### DOCUMENT SEGMENT
++++++++


      Of the 7 internal factors regarding this index, only Market Momentum (which measures the S&P 500 vs its 125-day moving average) remains in the EXTREME GREED category, as the Put to Call Ratio (the Options gauge that compares the number of Puts vs the number of Calls – currently reading 0.73) dropped slightly to GREED. The market remains distorted (as mentioned in last week’s update), as Puts (bearish option strategy) would normally be higher in a “fear” sentiment environment. Puts are dangerously low at the current time, which could create a steeper fall should the overall markets start to correct.

      Stock Price Strength (number of new 52-week highs vs new 52-week lows), and Stock Price Breadth (number of shares rising vs falling on the NY Stock Exchange), remain in EXTREME FEAR level, further indicating the upward trend is not as healthy as it appears, while Safe-Haven Demand (which measures stocks vs bonds) has slipped to FEAR, with bonds a bit stronger. Although this does not indicate a major crash, it does suggest continued caution.

++++++++

### EXTRACTED RECORDS
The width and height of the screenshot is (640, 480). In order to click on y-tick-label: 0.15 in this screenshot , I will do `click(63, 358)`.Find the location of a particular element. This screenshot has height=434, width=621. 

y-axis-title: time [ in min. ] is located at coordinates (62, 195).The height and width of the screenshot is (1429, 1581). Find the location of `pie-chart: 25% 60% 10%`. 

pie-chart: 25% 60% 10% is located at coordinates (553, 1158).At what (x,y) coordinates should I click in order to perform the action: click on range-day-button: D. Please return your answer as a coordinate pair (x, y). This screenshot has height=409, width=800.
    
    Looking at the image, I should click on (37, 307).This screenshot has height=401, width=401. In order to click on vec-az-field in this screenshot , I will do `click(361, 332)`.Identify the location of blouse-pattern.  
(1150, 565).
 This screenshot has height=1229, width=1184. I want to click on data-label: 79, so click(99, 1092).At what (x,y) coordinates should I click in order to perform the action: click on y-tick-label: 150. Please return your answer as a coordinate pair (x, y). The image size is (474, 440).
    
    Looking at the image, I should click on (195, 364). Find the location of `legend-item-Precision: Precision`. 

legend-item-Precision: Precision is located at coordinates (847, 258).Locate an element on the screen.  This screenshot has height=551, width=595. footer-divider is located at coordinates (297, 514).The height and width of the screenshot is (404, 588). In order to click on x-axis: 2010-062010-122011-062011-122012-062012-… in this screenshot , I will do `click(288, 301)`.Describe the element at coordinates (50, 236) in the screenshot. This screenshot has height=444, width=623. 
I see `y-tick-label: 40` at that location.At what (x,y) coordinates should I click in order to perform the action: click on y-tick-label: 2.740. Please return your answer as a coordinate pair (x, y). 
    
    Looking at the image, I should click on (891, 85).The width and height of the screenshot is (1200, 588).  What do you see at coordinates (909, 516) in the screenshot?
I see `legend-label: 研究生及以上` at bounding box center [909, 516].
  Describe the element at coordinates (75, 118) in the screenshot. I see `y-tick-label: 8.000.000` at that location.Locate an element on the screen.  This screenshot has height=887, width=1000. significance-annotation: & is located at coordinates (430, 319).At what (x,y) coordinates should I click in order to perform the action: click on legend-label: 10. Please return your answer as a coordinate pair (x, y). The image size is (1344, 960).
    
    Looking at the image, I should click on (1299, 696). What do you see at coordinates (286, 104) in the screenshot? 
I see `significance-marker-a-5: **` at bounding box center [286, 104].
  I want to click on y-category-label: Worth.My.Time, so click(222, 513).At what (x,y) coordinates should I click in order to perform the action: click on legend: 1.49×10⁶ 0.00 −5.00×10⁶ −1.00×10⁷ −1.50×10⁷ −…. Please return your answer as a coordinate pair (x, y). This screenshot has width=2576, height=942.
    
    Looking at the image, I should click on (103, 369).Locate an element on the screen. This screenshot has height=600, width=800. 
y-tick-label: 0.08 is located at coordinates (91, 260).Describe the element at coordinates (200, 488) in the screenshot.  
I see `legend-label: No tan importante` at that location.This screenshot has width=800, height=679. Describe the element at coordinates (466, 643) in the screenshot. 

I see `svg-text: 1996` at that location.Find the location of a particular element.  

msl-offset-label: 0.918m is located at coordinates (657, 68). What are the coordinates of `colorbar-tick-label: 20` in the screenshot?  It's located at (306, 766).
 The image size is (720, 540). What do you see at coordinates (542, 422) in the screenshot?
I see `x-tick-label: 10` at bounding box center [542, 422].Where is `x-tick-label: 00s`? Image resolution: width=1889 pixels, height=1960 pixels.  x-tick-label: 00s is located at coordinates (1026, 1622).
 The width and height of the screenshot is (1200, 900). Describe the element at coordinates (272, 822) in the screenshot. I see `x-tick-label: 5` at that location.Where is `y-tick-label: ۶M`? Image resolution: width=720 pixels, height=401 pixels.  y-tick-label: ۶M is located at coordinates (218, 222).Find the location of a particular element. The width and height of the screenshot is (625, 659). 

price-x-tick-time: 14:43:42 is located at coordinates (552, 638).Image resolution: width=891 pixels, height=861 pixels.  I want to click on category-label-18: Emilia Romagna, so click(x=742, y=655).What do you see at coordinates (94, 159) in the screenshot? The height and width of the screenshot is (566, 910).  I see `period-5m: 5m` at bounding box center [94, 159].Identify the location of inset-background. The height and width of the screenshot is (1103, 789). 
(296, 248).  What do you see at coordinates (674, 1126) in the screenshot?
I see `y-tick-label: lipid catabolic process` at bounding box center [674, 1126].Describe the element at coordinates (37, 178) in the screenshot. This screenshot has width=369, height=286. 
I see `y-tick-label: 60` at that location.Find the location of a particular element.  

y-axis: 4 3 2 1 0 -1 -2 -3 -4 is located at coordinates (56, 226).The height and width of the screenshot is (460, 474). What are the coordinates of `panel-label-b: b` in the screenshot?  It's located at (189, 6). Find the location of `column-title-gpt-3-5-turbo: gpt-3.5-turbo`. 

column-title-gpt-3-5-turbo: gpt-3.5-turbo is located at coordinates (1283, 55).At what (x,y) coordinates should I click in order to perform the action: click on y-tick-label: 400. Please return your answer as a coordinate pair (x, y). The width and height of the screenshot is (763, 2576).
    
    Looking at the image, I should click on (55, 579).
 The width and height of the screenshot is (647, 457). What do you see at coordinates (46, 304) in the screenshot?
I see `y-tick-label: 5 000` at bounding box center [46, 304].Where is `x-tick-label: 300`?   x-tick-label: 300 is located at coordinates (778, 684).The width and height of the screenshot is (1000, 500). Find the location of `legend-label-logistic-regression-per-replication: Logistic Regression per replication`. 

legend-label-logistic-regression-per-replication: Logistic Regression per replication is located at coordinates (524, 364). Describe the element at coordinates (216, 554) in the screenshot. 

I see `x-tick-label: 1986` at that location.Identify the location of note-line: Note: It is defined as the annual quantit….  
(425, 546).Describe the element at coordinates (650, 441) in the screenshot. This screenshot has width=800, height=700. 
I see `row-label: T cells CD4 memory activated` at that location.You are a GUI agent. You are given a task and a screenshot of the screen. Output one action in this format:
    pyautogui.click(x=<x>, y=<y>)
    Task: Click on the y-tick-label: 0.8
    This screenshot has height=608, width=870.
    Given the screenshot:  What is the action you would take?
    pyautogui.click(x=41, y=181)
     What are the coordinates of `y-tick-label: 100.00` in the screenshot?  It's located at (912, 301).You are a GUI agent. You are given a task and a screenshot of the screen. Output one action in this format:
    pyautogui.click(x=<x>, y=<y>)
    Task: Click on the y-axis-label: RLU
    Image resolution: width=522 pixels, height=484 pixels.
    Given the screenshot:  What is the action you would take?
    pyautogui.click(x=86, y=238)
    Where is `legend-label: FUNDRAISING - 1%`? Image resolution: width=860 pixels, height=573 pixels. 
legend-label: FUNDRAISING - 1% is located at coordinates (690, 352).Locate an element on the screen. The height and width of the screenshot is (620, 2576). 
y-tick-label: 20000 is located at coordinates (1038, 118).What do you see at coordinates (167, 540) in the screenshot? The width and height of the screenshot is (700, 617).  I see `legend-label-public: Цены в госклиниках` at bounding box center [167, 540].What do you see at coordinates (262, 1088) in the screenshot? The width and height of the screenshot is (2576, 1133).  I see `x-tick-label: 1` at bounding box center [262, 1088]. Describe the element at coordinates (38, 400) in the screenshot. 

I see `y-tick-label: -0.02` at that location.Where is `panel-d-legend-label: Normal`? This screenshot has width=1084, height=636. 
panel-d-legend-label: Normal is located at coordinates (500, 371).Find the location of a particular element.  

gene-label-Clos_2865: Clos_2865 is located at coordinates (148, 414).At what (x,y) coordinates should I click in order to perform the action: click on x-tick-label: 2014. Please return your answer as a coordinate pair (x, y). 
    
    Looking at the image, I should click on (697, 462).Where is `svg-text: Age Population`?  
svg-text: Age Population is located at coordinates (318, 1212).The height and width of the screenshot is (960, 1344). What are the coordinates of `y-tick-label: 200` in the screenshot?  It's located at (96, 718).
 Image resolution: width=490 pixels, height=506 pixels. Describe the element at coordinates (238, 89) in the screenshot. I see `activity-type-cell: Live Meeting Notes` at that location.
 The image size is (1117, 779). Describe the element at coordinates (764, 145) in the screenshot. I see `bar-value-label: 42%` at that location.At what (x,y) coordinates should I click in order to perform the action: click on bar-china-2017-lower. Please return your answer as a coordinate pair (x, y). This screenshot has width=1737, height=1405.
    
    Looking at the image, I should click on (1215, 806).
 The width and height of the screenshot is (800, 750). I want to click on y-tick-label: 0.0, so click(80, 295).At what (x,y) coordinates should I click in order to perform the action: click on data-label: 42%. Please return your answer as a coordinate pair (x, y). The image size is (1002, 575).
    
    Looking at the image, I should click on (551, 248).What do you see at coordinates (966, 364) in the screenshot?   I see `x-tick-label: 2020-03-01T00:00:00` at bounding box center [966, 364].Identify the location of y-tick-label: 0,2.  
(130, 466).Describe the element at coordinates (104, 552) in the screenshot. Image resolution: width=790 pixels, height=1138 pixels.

++++++++

### ABOUT THIS EXERCISE
Reproduce word for word the part of the market sentiment passage above that runs from "Of the 7 internal" to "start to correct.".

### RESPONSE TO THIS TASK
Of the 7 internal factors regarding this index, only Market Momentum (which measures the S&P 500 vs its 125-day moving average) remains in the EXTREME GREED category, as the Put to Call Ratio (the Options gauge that compares the number of Puts vs the number of Calls – currently reading 0.73) dropped slightly to GREED. The market remains distorted (as mentioned in last week’s update), as Puts (bearish option strategy) would normally be higher in a “fear” sentiment environment. Puts are dangerously low at the current time, which could create a steeper fall should the overall markets start to correct.